A new report reveals that Florida's new tougher drug policies might be connected to a decline in opioid painkiller prescriptions by the state's top prescribers. The data reveals that a year after the policies were implemented, significantly fewer prescriptions were written.
In late 2011, two policies intended to reduce potentially addictive opioids were implemented in Florida, one of which was the Prescription Drug Monitoring Program (PDMP). This database tracks individual prescriptions and monitors patients names, dates and dosages prescribed, allowing doctors to keep note of patients with multiple prescriptions from multiple doctors, a sign of addiction.

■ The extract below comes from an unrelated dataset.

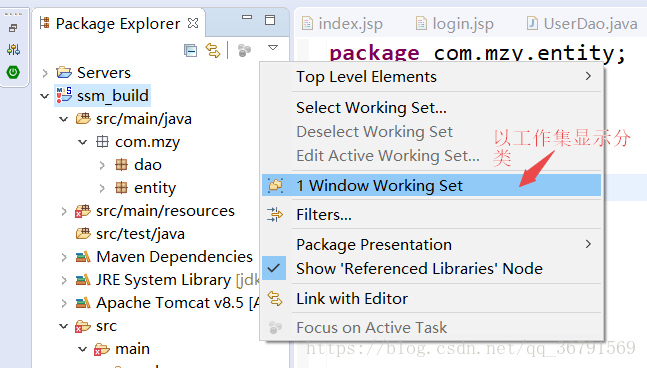Switch to the login.jsp editor tab
647x368 pixels.
point(454,24)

The second policy was a "pill mill" law that now requires pain clinics to register with the state and be owned by a doctor in order to combat pill mills that prescribe high levels of opioid prescriptions compared to other drugs.
Just one year after these two new policies were implemented, opioid prescriptions by Florida's top prescribers dropped six percent, leading to a total decrease in volume of 13.5 percent within this same group.

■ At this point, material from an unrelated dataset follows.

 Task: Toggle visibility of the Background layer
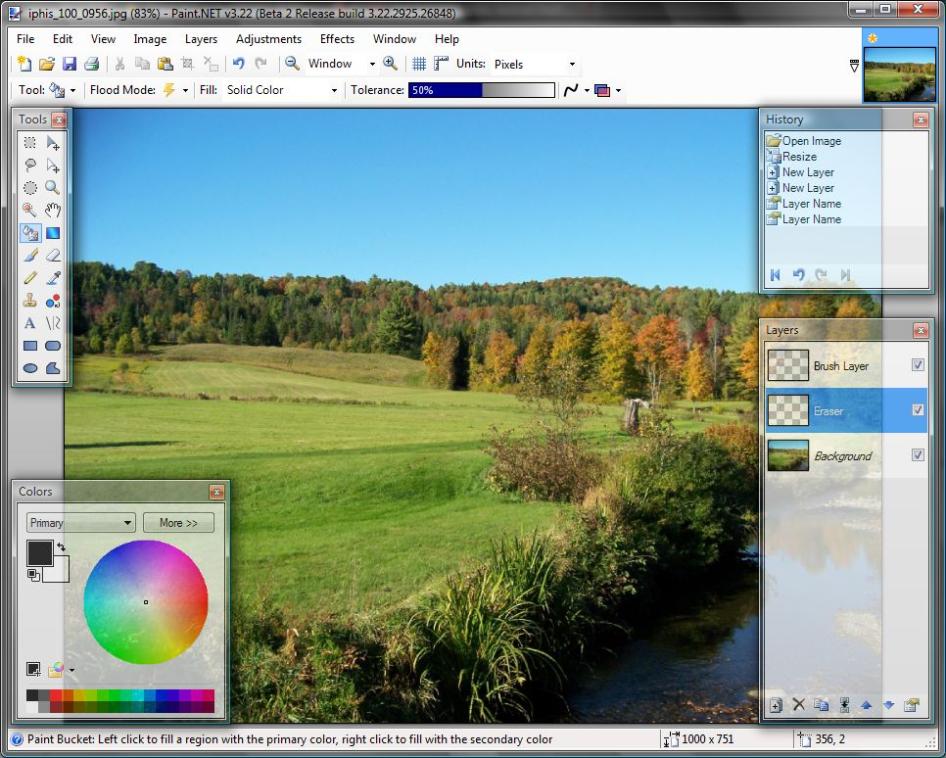tap(918, 455)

In addition, the number of patients among this group of doctors - who make up approximately four percent of opioid prescribers in the state but a whopping 40 percent of opioid prescriptions - dropped by five percent.
In regards to the remaining 96 percent of opioid doctors, prescriptions of the drugs declined by just 0.7 percent after the introduction of the new policies.
"Our findings indicate how state policies such as PDMPs may reduce opioid use among the highest prescribers," said Hsien-Yen Chang of the Johns Hopkins Bloomberg School of Public Health and lead author of the study. "But our report also shows that programs like PDMPs must be complemented by many other measures to combat the epidemic of addiction and non-medical opioid use."
"At some point, checking the prescription database before prescribing an opioid should be just as routine as doing a kidney test before starting a new blood pressure treatment," said G. Caleb Alexander, also of the Johns Hopkins Bloomberg School of Public Health and senior author of the study.
"I think we'll get to that point; we'll see prescription databases used like these other tools and have an even greater impact," he added.
The findings were published in the June 2 issue of the journal Drug and Alcohol Dependence.